You're walking slowly, gun drawn, through the ruins of a house.
There's only a faint hum of music, no sound effects other than scratching of your footsteps. The camera shifts angle as you start down the corridor. Nothing in front of you except a blind corner in the corridor.
Your palms are sweaty. You're hunched forward, on a knife's edge, waiting for a noise or a creak - anything that will tell you where to fire. The corner draws closer. Your footsteps break into a run. Next minute, your running wildly as the sound of breaking glass makes you jump five feet of your skin and probably scream at the top of your lungs.
The dog scene in 'Resident Evil' was gaming's first jump-scare. It was loud, obvious, brutally effective, and probably caused a hundred heart attacks from frightened parents. When you look at the footage now on longplays, it looks quaint by today's standards. It's easy to ridicule the fidgety animations, the childish use of jump-scares, but it worked because you're bought into it.
Underneath the hotel in Last of Us. You knew something was going to happen so the tension was horrific. Amazing use of sounds and visuals. Had to pause, pace and psyche myself up to finish that section.

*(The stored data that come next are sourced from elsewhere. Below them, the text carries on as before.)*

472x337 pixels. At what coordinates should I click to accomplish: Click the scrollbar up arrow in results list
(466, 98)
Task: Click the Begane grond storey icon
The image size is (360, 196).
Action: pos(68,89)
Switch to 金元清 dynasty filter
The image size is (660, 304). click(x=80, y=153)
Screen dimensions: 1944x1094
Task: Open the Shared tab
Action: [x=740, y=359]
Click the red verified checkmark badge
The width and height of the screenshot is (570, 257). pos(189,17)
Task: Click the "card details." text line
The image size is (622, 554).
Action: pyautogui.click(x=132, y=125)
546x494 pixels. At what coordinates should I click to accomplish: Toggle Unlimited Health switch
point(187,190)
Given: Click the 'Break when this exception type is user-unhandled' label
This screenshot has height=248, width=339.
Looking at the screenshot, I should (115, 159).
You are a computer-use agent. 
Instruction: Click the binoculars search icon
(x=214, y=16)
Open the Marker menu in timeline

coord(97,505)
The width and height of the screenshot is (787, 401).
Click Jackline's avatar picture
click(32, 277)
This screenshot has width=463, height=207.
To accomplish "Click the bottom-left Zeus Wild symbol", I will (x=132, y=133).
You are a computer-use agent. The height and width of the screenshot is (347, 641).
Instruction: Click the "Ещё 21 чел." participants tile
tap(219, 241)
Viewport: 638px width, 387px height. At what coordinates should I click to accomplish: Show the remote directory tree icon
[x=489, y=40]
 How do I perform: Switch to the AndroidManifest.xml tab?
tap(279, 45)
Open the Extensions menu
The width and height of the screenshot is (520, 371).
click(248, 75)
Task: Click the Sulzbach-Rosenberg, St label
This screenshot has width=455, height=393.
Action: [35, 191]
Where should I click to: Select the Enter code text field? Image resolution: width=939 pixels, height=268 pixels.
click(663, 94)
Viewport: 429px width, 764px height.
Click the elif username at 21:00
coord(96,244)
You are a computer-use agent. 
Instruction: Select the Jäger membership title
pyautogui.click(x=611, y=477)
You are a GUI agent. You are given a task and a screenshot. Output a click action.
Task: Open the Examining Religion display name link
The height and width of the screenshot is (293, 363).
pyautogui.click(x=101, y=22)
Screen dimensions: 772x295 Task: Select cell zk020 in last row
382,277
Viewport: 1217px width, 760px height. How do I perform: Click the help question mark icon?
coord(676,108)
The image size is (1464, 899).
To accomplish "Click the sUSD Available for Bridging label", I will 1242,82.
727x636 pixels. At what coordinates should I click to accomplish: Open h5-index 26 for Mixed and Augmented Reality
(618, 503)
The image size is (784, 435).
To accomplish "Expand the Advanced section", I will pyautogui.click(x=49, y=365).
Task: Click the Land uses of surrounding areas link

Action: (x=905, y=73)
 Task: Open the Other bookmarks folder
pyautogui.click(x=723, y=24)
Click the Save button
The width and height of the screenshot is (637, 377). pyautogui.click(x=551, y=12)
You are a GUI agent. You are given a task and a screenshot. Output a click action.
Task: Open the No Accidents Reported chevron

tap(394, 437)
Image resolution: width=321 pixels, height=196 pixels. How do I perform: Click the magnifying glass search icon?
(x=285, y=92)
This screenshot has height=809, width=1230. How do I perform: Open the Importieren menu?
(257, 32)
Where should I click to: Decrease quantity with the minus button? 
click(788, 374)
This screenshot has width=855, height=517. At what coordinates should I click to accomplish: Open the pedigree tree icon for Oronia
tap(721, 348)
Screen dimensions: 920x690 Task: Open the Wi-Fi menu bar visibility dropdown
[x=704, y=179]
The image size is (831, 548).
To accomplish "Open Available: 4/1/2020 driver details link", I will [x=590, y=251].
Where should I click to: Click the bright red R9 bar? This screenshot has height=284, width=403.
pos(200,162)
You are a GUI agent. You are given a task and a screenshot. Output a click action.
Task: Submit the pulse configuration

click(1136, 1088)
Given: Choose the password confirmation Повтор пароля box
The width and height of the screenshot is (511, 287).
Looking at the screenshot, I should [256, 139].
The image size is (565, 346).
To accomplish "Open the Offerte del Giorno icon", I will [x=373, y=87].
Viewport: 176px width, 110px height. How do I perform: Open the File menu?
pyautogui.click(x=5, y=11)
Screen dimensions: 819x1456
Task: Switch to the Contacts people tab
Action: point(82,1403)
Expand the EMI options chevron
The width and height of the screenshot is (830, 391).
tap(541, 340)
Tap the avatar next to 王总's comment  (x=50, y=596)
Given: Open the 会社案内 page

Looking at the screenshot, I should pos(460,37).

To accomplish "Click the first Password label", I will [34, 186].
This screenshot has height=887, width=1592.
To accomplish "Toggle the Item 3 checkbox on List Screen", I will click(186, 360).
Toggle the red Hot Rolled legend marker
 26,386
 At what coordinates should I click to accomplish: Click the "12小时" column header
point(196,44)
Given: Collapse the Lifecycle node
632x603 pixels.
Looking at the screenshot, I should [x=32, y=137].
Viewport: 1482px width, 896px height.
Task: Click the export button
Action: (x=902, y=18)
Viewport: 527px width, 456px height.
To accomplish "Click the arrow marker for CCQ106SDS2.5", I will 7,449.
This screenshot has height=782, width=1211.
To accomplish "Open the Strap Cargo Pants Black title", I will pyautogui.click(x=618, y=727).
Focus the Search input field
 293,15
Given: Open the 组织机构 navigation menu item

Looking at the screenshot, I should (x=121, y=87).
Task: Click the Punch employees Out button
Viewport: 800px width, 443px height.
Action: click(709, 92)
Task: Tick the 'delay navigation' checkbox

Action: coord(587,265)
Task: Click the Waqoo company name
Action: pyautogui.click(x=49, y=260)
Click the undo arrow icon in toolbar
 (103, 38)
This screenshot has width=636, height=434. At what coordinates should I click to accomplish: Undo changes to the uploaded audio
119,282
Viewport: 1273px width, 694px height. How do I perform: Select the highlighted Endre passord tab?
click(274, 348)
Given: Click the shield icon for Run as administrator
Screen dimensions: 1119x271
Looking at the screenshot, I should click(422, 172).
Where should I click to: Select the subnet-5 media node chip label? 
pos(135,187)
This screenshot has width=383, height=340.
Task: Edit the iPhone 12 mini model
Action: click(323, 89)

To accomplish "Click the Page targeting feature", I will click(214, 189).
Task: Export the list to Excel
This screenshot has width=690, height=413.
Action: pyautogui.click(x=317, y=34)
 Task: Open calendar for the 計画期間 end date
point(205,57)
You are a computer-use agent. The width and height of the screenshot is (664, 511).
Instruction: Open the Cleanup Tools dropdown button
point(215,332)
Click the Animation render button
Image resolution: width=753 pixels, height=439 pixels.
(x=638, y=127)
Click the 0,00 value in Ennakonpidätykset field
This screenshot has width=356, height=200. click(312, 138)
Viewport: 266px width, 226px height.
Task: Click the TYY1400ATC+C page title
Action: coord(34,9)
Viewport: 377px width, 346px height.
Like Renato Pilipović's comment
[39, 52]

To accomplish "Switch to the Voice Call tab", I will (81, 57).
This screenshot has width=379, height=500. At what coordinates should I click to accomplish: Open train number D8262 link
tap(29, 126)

— Heather (@HeatherMacAttak) October 19, 2019
Horror only works when your imagination fills in the blanks. Any movie director who's done horror will tell you that audiences can make themselves scared far better than they can. We let our imagination run wild when we're terrified. For gaming, it's no different. If anything, it's perfectly suited for it.
Think about it - when you play videogames, and it doesn't matter whether it's 'Castlevania' on the NES or Hideo Kojima's 'P.T', your imagination is working. After all, gaming is all about putting yourself into someone else's shoes. We're imaging ourselves crawling along a vent as an alien hisses its way towards. We see ourselves slowly making our way through Silent Hill, waiting for that awful siren to sound off. We believe that Mr. X is right behind us every step of the way, just waiting for his moment to strike.
I think jump scares and gore are easy , most unsettled by far I've ever been playing a game was when the Campbell starts ringing you on the codec with all that unhinged bollox in MGS2
— Chris Greene (@HateChrisGreene) October 19, 2019
Alien Isolation with the PlayStation camera listening to the room you're in so the Xenomorphs actually heard you if you made noise in real life. Fucked.
— Stephen Byrne (@stephenbyrne) October 19, 2019
Gaming works so wonderfully with horror because our imagination does the work where graphics or the mechanics of the game itself can't. We let the fear in naturally, willingly, when we're playing something like 'Fatal Frame', 'Alien: Isolation' or 'Condemned'.
The best horror games, however, understand that it's not enough to simply allow our imagination to run wild. There has to be atmosphere. Again, this is something that transfers from filmmaking to gameplay. While the opening example of 'Resident Evil' scaring the hell out of people might seem effective, the truth is it's the lingering sense of dread that sticks with people far longer than anything else.
When Lara Croft encounters dinosaurs for the first time in Tomb Raider 1, back on the old PS1, I just wasn't expecting dinosaurs!
Also just opening doors in original Resident Evi, it was so slow and added to the suspense
— The Girl with all the Grifts 🔪🦀 (@Bubblenoma) October 19, 2019
It's the build-up, the suspense, the tension that gives it the pay off that sticks in people's minds. Everyone who's played 'Legend of Zelda: Ocarina of Time' will remember the Redead vividly, but it's hearing that awful noise the first time and not knowing what it was, and then seeing them shamble towards you, that made the moment so memorable.
The best example of atmosphere in horror gaming has to be Hideo Kojima's failed experiment, 'Silent Hills: P.T.', which was set entirely inside a suburban house. The game opens on a first-person perspective, and sees you walking through an L-shaped corridor, reaching the end of it and starting back where you began.
It's not before long that, around you, reality begins to break apart. A radio news broadcast describes a violent family murder. Cockroaches begin to appear, along with hand-written messages on the wall. Doors creak open, only to snapped shut by some unseen hand.
The game looks photorealistic, like you're watching a movie, complete with grain on the screen and authentic light. The looping nature of the game lulls you into that sense of security, but the cyclical nature of it - that it gets progressively worse each time you repeat the loop - speaks to themes about mental anguish, physical abuse and trauma. You're living the horror over and over again.
What kind of movie can do that? There's no jump-scares in 'Silent Hills: P.T.', not really anyway, and the nature of the game means you can't fight or attack the ghosts. In fact, when they do reach you, you simply begin the loop again. That in itself is the true horror - that you are doomed to repeat it again and again.
Because we put ourselves in the place of the game's protagonist, we live that horror.